### Provided text

The 79-year-old leader said he was humiliated and warned of repercussions then.

Soon, he launched the Punjab Lok Congress, contesting the polls in alliance with the BJP, a party whose expansion in the state he had once stalled despite a Narendra Modi wave elsewhere in the Lok Sabha polls.

Once considered close to the Gandhi family, Amarinder Singh did not mince words while leaving the party, and called Congress leaders Rahul Gandhi and Priyanka Gandhi Vadra "inexperienced".

At an election rally, Priyanka Gandhi hit back, saying he was hand-in-glove with the BJP when he was the CM.

In the last Assembly polls, Amarinder Singh led the decimation of the Shiromani Akali Dal (SAD).

The Congress under him crushed the Aam Aadmi Party's (AAP) dream of expanding its footprint beyond Delhi.

He steered the Congress to a landslide victory in the Assembly polls to occupy the chief minister's post for the second time.

But he could not complete his second term following a feud between him and Navjot Sidhu.

Last September, he was driven to resign.

Once a leader of the Akali Dal, the son of the late Maharaja Yadavindra Singh of Patiala, Singh studied at Lawrence School, Sanawar; and Doon School in Dehradun, before joining the National Defence Academy in 1959.

Commissioned into the Indian Army in 1963, he was posted in 2nd Bn. Sikh Regiment.

Both his father and grandfather had served the battalion.

The political career of Singh, who was considered a close friend of Rajiv Gandhi, began in January 1980 when he was elected an MP.

But he resigned from the Congress and the Lok Sabha in protest against the entry of the Army in Amritsar's Golden Temple during Operation Blue Star in 1984.

######

Pick up the profile of Amarinder Singh after its last sentence and continue it.

### Material provided

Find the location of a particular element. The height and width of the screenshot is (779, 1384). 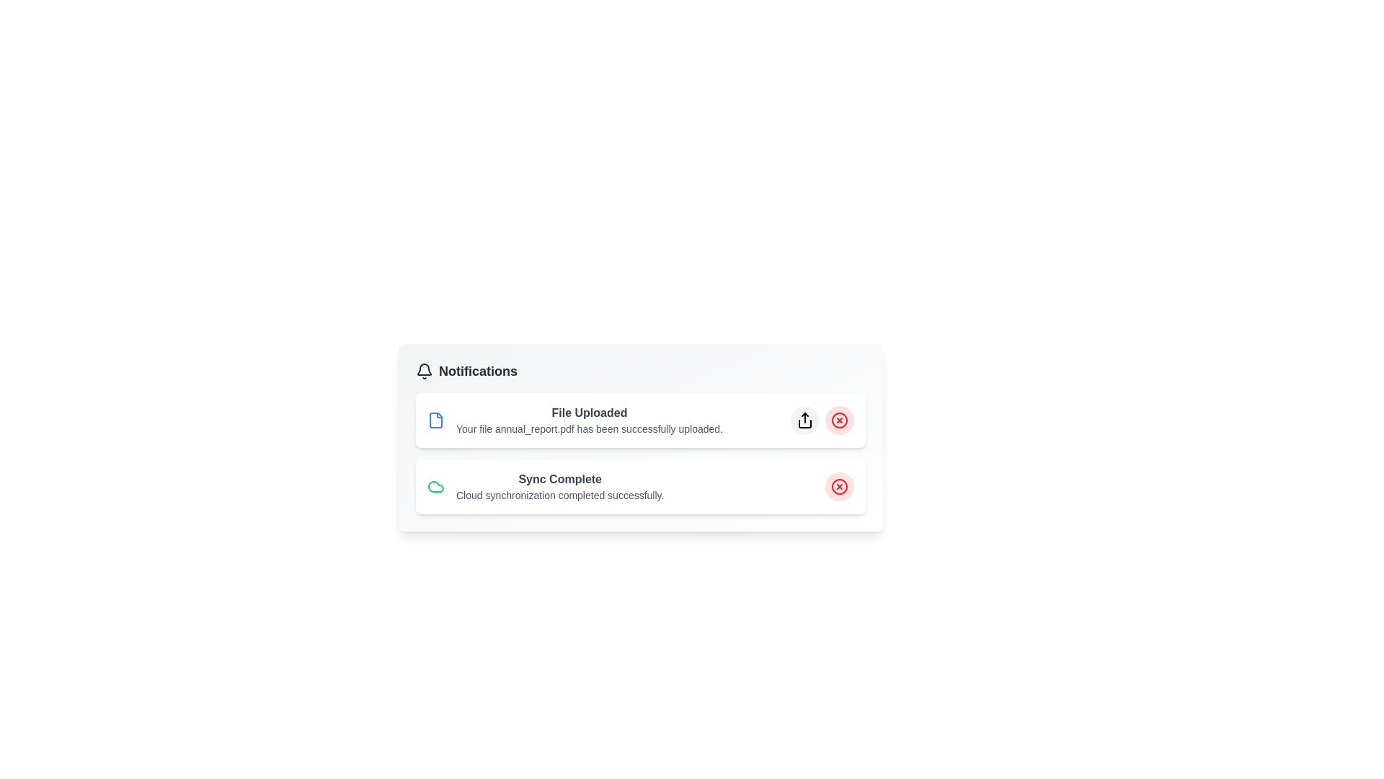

######

**Written answer:**
Amarinder Singh was elected to the Punjab Assembly on an Akali Dal (Longowal) ticket 1995.

During his first term as chief minister, his government in 2004 passed the state law terminating Punjab's water-sharing pact with neighbouring states.

Last year, during his second term as the state CM, a resolution was adopted in the state Assembly against the Centre's farm laws.

His government also announced a farm debt waiver scheme for farmers and the landless farming community.

Singh's wife Preneet Kaur is a Congress MP from Patiala.

Amarinder Singh had fought the 2014 Lok Sabha elections from Amritsar and defeated BJP's Arun Jaitley by a margin of more than one lakh votes.

He then resigned in November as MP after the Supreme Court termed Punjab's 2004 Act terminating the Satluj-Yamuna Link (SYL) canal agreement as unconstitutional.

A few days later, he was appointed president of the Punjab Congress in the run-up to the polls.

A widely travelled person, Singh has penned several books, including his memoirs of the 1965 Indo-Pak War.